Yunus'un yoludur. - Düzenin kurulumunu ve işleyişini öğrenme azminde olanlara da özel bir yardımı olan Yaratıcı'nın en önemli arzusu, "Nasıl yarattığımla ilgilenirken neden yarattığımı da bulmaya çalışın" mesajıdır.
- İnsan beyninin şebeke yapısını ve güçlü nöron ağlarını, bir şehrin trafiğine benzetebiliriz. Şehirde hangi semte yatırım yapılırsa o bölgeye rağbet artacağından, bölgenin yolları gelişir. İnsan beyninde üretilen düşünceler de ilgi alanımıza göre şekillenmektedir. Bilgi zenginliğine göre bir kişinin, günde ortalama 50 bin-100 bin civarında düşünce ürettiği zannedilmektedir. Böylece o kimsenin nöron ağları ve bilgi şebekesi de güçlenir ve sinirsel devreler oluşur.
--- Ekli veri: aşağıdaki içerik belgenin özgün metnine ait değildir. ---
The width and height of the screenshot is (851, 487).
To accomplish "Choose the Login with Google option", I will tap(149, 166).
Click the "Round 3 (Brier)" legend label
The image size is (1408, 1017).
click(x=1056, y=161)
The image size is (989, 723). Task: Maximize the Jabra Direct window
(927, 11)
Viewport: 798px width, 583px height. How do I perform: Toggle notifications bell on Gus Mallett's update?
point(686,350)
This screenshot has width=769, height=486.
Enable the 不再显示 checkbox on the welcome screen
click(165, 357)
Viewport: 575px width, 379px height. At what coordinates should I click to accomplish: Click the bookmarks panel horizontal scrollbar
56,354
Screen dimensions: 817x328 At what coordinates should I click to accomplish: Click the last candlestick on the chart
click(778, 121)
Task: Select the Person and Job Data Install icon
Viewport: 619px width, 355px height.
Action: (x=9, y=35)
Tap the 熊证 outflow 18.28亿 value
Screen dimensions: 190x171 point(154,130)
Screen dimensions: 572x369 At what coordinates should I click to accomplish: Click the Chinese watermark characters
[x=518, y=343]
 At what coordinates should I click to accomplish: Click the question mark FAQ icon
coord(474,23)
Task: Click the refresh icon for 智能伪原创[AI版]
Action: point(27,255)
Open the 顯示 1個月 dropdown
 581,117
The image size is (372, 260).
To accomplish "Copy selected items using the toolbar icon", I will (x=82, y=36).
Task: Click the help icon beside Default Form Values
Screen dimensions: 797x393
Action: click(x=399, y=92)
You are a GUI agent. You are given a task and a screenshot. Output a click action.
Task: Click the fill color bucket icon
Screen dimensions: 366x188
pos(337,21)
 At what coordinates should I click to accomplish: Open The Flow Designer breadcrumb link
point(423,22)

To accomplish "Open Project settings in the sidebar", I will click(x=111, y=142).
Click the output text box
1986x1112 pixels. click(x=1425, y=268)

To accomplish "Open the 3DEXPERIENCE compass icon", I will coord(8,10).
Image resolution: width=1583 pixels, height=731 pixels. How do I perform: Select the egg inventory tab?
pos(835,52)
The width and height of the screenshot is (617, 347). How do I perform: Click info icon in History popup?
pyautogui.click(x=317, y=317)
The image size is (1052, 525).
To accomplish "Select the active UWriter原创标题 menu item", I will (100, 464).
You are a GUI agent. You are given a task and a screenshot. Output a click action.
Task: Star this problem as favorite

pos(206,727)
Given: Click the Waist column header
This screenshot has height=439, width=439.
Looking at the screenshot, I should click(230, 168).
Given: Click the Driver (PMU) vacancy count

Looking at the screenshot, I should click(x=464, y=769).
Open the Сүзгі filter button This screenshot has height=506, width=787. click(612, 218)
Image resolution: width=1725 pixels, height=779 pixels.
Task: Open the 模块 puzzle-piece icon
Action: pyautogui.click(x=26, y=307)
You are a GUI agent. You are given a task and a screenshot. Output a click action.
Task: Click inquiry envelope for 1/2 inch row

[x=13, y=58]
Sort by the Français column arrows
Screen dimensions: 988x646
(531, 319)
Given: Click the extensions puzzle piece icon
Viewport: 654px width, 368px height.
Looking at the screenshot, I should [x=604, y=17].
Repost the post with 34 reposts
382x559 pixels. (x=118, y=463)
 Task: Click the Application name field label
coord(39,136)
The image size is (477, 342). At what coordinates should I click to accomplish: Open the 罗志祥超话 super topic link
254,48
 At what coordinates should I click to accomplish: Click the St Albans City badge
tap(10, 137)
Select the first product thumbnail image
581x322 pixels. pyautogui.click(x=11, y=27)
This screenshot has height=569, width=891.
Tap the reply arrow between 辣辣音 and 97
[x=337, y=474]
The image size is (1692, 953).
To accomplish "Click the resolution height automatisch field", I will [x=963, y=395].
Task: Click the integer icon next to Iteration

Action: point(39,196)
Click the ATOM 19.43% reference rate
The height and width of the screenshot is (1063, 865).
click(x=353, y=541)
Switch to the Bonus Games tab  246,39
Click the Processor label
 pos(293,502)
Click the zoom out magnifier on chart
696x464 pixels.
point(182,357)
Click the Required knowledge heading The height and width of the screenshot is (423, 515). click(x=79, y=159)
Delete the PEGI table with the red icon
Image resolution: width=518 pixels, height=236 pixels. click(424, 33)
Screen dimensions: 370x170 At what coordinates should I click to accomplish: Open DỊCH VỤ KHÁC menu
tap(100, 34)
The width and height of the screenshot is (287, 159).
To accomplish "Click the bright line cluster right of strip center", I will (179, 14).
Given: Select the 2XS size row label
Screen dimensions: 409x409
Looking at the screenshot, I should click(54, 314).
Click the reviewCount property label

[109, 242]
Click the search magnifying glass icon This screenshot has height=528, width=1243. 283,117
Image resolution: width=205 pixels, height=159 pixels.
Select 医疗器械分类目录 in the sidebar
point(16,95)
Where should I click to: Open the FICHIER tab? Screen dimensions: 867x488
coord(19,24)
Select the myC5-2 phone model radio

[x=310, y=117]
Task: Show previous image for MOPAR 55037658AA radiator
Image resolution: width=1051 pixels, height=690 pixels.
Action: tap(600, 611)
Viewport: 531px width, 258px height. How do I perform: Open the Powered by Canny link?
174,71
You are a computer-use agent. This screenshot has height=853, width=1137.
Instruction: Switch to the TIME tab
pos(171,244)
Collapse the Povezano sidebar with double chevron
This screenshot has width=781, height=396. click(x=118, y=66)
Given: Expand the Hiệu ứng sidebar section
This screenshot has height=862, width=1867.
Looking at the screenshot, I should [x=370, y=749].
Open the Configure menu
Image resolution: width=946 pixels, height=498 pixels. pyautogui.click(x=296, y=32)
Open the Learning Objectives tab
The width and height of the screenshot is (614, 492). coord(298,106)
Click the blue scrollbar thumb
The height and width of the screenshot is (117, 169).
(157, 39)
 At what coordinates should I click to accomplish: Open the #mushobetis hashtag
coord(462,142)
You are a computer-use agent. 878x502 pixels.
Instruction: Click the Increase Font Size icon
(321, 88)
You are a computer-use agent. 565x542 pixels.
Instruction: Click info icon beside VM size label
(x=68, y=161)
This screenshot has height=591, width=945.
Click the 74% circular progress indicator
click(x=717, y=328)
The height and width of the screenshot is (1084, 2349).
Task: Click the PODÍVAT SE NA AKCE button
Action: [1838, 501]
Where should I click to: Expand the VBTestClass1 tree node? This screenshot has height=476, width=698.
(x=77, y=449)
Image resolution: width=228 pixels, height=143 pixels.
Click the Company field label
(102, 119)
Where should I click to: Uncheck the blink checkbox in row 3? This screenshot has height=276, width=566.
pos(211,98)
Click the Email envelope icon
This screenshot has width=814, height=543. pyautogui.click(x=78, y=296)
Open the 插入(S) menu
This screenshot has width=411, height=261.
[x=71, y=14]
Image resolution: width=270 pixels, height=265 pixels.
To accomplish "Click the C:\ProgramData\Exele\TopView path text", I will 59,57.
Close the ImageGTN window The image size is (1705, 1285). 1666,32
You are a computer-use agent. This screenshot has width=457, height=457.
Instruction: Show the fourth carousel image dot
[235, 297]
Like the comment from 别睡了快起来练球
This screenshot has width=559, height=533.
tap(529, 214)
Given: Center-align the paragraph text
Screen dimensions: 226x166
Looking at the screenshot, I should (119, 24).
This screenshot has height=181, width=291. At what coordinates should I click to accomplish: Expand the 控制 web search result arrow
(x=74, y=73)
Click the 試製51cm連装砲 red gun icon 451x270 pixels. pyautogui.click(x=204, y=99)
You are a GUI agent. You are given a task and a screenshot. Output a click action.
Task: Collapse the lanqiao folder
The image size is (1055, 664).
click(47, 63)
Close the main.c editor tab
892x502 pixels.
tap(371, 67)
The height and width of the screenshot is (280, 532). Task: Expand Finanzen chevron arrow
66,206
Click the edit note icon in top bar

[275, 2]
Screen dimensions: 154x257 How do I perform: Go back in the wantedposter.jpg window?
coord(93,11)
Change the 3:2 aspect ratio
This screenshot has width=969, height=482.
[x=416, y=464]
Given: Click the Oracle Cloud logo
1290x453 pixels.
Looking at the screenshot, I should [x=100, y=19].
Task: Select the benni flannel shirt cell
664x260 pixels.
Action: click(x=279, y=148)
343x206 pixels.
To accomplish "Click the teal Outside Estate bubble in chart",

Takıntılı bir insanda hep aynı yol kullanılır; alternatif sinir devresi üretilemez.
- Sinestezi kavramı ilk kez, Richard Cytowic'in "Şekilleri Tat Olarak Algılayan Adam" kitabı ile dikkatleri çekti. Sinesteziye, birleşik duygular da denilebilir. Sinesteziyle ilgili tanımlanmış ilk olgu John Locke'un, borazan sesini kırmızı olarak algılamasıdır. Sinestezikler, "dejavu" adı verilen, yaşamışlık hissi oluşturan hafıza bozukluğu veya olacak olayları önceden rüyalarında görme gibi "nadir yaşantıları" sık yaşarlar.
- Tarla Metaforu:
İnsan ruhu bir tarlaya benzer. Yabani otlar gibi büyüyen günahlar temizlenir ve güzel tohumlarla yeni mevsime hazırlanırsa rahmet güneşi ve merhamet yağmuru geldiğinde, içimizde güzel çiçekler açmaya başlar. Her insanın ruhunda gerçekleşecek olan bu bakım işi, zahmetli bir iştir.